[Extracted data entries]
#####

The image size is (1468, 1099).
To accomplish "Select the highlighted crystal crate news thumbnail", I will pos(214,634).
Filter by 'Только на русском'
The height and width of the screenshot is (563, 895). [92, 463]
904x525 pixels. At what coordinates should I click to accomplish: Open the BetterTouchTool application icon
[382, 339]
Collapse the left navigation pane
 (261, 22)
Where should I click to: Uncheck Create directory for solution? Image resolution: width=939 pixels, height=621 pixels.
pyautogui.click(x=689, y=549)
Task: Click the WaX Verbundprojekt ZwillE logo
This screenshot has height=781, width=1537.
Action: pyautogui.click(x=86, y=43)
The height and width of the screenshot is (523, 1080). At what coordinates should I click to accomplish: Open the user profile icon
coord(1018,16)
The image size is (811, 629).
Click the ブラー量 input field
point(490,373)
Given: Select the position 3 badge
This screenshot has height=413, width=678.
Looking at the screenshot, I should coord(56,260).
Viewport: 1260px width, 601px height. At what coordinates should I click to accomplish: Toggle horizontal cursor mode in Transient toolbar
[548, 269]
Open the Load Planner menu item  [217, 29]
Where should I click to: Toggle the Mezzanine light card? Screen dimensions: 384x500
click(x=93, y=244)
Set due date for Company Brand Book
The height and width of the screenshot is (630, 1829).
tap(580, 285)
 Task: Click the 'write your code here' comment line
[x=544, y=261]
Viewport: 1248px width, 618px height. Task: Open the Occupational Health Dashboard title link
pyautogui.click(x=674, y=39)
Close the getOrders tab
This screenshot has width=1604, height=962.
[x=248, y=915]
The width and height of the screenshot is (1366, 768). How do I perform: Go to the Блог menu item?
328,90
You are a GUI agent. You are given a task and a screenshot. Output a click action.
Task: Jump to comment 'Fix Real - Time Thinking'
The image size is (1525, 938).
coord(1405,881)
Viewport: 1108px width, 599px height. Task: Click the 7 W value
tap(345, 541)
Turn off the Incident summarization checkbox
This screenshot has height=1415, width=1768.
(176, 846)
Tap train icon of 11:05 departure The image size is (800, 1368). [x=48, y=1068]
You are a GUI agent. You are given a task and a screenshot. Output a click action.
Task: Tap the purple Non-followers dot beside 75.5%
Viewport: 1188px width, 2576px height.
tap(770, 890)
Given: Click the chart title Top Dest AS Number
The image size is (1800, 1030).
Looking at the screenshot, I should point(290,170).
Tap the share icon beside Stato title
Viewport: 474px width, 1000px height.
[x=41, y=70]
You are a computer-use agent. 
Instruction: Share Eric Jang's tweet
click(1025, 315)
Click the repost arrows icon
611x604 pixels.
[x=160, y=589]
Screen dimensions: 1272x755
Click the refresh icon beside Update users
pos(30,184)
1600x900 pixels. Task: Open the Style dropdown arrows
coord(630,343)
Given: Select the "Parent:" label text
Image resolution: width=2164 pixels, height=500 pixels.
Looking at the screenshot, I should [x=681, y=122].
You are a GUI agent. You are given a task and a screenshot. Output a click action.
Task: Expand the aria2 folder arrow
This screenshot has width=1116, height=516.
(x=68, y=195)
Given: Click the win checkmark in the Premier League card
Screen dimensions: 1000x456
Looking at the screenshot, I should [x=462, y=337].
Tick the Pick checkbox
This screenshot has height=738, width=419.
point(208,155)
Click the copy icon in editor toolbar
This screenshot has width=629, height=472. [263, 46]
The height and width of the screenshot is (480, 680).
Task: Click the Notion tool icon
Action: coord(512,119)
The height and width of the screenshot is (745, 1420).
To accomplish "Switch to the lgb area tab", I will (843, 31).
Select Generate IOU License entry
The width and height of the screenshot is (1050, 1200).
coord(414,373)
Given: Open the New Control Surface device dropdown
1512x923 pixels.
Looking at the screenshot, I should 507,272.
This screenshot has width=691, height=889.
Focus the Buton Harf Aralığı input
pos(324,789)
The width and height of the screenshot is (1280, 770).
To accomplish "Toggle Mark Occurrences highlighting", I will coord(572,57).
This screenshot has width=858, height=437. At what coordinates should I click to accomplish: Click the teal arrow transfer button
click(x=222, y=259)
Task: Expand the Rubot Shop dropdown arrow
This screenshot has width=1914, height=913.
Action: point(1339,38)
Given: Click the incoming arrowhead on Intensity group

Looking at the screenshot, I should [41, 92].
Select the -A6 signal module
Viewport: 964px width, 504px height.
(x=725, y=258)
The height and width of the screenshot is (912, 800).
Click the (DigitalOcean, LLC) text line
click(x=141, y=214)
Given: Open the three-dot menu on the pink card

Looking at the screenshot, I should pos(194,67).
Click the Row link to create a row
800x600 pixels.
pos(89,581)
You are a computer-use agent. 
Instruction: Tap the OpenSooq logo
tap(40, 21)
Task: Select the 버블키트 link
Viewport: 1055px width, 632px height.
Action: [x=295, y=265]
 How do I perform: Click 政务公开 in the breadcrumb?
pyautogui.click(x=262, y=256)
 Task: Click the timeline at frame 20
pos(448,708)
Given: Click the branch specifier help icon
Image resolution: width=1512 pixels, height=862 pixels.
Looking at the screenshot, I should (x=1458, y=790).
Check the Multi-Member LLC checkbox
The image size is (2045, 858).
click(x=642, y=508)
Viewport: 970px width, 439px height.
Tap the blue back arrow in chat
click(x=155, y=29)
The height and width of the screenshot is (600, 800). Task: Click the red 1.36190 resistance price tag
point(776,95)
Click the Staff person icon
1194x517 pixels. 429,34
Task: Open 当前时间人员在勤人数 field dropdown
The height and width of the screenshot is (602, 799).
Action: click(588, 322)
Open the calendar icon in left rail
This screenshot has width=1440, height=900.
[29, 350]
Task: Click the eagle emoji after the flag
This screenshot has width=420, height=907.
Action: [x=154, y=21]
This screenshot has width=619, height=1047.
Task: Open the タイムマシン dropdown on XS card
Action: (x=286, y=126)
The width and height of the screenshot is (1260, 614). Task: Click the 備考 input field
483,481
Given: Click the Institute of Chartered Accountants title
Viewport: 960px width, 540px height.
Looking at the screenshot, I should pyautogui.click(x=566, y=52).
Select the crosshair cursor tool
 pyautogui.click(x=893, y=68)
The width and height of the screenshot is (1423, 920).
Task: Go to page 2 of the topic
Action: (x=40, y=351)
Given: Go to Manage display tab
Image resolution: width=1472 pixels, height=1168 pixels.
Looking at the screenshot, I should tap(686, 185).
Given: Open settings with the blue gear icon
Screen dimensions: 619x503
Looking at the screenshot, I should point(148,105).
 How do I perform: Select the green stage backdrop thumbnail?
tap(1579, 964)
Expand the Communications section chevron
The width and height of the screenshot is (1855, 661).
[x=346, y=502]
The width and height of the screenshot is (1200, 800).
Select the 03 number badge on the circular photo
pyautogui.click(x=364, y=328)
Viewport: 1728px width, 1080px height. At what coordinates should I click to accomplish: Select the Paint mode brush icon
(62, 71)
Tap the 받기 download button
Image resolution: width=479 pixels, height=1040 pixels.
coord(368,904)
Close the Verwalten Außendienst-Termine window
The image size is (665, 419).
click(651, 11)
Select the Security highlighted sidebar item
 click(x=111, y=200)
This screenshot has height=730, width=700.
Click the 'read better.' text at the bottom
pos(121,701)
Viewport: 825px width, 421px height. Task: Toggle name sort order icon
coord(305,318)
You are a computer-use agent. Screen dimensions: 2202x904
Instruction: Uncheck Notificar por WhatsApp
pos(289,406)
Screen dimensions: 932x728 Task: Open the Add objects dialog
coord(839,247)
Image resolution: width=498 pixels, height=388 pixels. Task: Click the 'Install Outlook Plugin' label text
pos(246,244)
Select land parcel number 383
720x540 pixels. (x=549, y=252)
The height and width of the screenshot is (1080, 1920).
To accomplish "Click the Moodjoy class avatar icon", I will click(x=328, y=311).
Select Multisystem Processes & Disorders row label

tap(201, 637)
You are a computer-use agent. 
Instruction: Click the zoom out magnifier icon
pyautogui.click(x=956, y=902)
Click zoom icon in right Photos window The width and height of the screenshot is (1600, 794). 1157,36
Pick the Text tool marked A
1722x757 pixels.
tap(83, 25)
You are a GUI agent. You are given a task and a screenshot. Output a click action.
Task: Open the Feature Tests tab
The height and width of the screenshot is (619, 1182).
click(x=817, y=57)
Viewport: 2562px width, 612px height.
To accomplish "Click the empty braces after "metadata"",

#####

What you should do – Your answer must be the line that contains "Viewport: 2562px width, 612px height." and every line after it to the end of the records, reproduced exactly.

Exercise output –
Viewport: 2562px width, 612px height.
To accomplish "Click the empty braces after "metadata"",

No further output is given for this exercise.